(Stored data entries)

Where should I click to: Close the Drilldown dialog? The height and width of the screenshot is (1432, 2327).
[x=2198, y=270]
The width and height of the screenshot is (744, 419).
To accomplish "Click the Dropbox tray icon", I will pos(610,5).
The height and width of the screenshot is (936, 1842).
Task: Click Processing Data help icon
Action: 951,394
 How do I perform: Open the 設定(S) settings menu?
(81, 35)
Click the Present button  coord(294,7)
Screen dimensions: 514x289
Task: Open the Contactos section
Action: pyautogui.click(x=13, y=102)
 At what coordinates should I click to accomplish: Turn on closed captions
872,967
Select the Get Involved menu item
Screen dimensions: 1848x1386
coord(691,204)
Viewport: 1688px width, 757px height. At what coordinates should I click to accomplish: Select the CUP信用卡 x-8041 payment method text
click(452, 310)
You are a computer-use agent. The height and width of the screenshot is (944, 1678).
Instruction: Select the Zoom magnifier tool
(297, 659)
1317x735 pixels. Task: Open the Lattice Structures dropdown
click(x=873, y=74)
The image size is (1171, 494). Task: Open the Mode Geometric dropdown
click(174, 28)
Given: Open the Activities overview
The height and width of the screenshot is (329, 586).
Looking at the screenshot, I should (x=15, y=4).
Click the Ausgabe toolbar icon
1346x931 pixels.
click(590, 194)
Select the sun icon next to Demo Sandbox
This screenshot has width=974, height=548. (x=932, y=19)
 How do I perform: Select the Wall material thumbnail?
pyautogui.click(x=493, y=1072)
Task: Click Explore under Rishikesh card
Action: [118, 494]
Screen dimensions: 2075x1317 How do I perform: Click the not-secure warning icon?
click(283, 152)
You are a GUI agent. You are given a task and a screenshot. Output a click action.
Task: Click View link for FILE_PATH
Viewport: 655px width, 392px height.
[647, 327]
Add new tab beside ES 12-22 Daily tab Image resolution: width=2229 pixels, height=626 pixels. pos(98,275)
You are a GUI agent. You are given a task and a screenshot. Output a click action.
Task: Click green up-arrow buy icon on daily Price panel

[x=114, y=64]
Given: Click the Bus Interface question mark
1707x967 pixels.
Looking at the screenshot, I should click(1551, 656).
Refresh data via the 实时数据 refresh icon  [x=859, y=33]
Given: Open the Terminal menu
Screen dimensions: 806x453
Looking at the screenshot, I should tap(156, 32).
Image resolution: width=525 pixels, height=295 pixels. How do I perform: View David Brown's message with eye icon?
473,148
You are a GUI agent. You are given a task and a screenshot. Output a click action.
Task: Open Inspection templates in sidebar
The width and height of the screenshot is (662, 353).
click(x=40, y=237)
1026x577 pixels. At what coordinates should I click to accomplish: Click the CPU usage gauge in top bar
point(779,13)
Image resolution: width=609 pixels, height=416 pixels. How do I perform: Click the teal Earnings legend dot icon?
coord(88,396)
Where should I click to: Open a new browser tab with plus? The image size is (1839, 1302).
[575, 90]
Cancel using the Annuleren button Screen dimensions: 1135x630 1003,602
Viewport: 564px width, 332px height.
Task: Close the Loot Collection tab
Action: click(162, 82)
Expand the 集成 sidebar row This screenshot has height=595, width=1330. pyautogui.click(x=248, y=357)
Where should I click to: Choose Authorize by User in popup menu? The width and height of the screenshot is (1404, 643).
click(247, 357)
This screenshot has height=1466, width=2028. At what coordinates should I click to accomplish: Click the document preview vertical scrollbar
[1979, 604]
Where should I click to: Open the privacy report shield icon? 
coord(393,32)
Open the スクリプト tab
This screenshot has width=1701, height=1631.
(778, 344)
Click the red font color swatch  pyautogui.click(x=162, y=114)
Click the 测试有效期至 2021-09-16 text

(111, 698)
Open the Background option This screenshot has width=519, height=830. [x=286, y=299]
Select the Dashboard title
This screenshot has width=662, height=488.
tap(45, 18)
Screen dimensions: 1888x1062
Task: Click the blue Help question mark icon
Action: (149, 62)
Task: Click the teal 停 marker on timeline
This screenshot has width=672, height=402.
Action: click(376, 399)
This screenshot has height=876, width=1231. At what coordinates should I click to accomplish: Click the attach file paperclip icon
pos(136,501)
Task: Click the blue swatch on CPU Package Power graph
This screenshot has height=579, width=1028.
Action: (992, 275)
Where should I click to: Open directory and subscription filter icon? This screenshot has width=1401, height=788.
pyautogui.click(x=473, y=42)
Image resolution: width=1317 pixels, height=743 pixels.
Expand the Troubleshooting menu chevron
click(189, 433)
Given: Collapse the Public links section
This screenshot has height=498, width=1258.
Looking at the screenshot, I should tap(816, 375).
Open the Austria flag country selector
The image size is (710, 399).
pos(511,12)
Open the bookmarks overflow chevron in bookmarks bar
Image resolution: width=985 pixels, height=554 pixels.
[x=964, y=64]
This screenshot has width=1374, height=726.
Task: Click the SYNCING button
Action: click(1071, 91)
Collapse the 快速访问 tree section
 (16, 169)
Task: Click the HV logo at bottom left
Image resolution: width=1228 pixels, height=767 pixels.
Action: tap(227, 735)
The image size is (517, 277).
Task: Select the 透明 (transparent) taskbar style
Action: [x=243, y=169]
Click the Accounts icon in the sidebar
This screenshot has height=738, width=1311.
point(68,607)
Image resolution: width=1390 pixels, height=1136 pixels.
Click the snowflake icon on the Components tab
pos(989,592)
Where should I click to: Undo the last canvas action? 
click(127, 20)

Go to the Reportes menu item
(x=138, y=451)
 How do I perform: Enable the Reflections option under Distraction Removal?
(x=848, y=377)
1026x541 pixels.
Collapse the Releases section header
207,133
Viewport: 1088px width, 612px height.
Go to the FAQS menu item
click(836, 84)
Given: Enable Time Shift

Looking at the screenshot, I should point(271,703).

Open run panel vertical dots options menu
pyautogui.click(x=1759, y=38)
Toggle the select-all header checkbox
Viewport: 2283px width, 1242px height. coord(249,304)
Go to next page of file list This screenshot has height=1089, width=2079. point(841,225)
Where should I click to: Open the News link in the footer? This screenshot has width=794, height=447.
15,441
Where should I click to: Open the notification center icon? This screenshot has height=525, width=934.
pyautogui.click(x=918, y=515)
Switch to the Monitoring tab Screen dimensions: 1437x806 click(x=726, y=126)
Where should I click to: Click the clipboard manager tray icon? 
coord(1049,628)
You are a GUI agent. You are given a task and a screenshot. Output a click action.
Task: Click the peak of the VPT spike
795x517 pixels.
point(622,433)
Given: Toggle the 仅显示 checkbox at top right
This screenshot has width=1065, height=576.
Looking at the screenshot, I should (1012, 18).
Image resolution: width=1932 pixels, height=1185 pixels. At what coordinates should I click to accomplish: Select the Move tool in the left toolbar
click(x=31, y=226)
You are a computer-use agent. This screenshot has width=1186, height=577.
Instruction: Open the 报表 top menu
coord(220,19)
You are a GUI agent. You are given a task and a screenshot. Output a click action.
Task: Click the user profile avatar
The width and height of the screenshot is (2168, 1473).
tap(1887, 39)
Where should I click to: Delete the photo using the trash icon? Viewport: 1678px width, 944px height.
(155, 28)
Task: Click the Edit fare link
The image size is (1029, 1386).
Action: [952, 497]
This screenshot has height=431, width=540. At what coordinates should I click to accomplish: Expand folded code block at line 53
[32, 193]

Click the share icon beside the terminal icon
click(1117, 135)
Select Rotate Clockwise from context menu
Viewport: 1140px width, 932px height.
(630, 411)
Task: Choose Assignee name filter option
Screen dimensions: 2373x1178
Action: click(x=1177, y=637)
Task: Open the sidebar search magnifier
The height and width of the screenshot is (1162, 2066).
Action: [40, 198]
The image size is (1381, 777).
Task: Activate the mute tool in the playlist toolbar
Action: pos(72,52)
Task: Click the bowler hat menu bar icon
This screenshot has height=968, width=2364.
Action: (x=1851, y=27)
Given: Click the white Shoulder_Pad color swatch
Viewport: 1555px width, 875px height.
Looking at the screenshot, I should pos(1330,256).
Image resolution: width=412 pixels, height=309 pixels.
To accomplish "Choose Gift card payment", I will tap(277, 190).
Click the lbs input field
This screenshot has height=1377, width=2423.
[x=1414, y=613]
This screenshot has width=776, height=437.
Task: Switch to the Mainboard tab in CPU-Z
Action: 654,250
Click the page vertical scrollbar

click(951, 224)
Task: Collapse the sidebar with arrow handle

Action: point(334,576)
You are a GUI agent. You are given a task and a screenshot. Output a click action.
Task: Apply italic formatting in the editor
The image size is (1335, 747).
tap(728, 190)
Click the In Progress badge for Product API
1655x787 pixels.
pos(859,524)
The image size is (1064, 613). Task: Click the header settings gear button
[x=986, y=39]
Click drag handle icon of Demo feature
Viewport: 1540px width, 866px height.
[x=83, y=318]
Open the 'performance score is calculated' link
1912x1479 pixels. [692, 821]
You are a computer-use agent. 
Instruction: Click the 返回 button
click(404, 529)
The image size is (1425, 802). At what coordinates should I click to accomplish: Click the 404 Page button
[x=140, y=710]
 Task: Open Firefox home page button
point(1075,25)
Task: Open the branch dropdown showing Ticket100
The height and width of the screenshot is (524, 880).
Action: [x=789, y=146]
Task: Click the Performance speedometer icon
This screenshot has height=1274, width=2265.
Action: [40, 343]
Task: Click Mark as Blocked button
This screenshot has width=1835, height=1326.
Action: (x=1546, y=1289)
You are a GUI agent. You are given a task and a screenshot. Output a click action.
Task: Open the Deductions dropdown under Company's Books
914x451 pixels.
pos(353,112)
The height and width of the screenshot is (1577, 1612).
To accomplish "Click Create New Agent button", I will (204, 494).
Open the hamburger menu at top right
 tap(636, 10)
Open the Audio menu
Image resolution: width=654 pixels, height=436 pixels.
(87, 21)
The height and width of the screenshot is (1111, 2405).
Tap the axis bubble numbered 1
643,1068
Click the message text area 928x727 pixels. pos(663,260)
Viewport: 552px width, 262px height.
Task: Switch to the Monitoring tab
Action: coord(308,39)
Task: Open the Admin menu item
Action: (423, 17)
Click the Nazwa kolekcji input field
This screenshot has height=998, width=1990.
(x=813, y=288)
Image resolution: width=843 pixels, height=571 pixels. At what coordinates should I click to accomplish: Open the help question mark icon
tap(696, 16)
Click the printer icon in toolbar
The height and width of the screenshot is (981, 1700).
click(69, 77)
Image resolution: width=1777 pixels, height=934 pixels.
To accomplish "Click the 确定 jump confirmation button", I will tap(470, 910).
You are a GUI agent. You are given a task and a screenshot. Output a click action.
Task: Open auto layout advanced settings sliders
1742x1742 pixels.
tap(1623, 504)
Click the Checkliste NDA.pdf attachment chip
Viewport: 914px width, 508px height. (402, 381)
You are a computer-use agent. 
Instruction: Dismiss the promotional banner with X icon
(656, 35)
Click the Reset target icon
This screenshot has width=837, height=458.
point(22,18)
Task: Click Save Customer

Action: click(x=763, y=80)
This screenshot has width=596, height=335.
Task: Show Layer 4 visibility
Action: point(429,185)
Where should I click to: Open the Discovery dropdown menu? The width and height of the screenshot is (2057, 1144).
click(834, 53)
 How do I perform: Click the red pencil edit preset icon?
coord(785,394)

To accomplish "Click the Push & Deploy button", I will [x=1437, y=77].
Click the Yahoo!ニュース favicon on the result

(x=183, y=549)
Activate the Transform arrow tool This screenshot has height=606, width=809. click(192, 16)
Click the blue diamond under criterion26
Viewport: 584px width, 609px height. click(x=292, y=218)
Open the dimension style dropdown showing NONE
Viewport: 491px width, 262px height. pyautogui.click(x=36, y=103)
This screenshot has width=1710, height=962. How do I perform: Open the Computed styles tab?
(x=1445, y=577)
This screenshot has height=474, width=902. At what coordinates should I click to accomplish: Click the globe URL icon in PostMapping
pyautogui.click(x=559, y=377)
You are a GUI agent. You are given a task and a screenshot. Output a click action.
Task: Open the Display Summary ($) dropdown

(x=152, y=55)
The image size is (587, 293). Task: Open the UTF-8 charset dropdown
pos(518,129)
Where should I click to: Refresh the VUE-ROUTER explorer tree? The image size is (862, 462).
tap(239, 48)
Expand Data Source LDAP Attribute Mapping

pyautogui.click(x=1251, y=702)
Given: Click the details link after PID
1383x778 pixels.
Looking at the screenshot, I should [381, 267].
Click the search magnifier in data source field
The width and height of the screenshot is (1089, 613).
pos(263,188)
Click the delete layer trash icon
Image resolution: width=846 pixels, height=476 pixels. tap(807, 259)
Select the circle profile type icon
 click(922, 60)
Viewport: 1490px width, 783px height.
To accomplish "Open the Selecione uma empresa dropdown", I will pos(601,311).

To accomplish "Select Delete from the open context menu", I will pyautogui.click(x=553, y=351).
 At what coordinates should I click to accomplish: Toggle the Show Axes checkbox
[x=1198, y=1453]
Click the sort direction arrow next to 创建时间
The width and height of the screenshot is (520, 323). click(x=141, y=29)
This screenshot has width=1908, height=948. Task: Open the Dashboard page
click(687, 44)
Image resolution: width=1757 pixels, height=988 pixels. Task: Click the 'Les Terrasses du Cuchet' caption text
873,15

> **WHAT IS REQUIRED**:
Your task is to return each line of the data above that contains the string "swatch".

> **ANSWER TO THIS TASK**:
Click the red font color swatch  pyautogui.click(x=162, y=114)
Task: Click the blue swatch on CPU Package Power graph
Given: Click the white Shoulder_Pad color swatch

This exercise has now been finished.